By approving energy legislation in present form, Congress would be ignoring lessons of the past and discouraging oil and gas investment in a country that craves new supply. Each of the following measures, passed in some form by one or both houses of Congress, represents a reason for Bush to veto whatever mess reaches the White House:

• Making “price-gouging” in supply emergencies a crime. This would be a law against behavior Congress can’t define, enforcement of which would amount to imposition of price controls. Results would be diminished investment in new supply and constrained sales in emergencies, just what consumers don’t need.

• Extending antitrust enforcement to the Organization of Petroleum Exporting Countries. Like the price-gouging initiative, this measure would restrict sales and discourage development of future supply, but the effects would appear outside the US. Inside the US, consequences would be the same: lower supply and higher price.

• Asking the government to determine how much and what kinds of energy people use. Government shapes the energy market at best by guessing and at worst by dispensing political favors. Energy consumers and economies always suffer when governments tinker with markets.
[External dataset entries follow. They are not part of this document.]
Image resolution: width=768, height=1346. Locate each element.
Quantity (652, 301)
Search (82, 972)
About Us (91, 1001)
• Raising taxes on the oil and gas industry. Tax hikes reduce capital available for investment in supply. They also improve the relative allure of opportunities elsewhere. A legislature serious about its expressed concern over foreign oil would seek ways to cut taxes on domestic production and refining, however unpopular such a move would be while gasoline prices are high.

• Rescinding contracts and incentives. A political regime that erodes long-term project economics with short-term fiscal changes frightens capital. It’s understandable that lawmakers want to change deepwater leases containing royalty incentives to insert price thresholds omitted in 1998 and 1999. But the leases are contracts, and producers entered them in good faith. To hold participation in future lease sales hostage to renegotiation of the troublesome leases reflects bad faith by the government. So do efforts to eliminate production incentives enacted in the Energy Policy Act of 2005 (EPACT) after less than 2 years. Political stability is an advantage in competition for exploration and production capital. The US can’t afford to squander it.

• Increasing the ethanol mandate. That the EPACT ethanol mandate was a mistake becomes clearer with time to everyone except the grain growers and distillers getting rich from it. Expanding the mandate would aggravate problems rapidly becoming manifest in the prices of food and fuel.

On ethanol, of course, Congress is mainly following the president, who in his state-of-the-union speech urged a quintupling of the mandate and won’t see a comparable initiative as objectionable. But Congress seems determined to send Bush energy legislation with plenty of other reasons for him to exercise the veto. To the great fortune of energy consumers and taxpayers, one reason is all that’s necessary.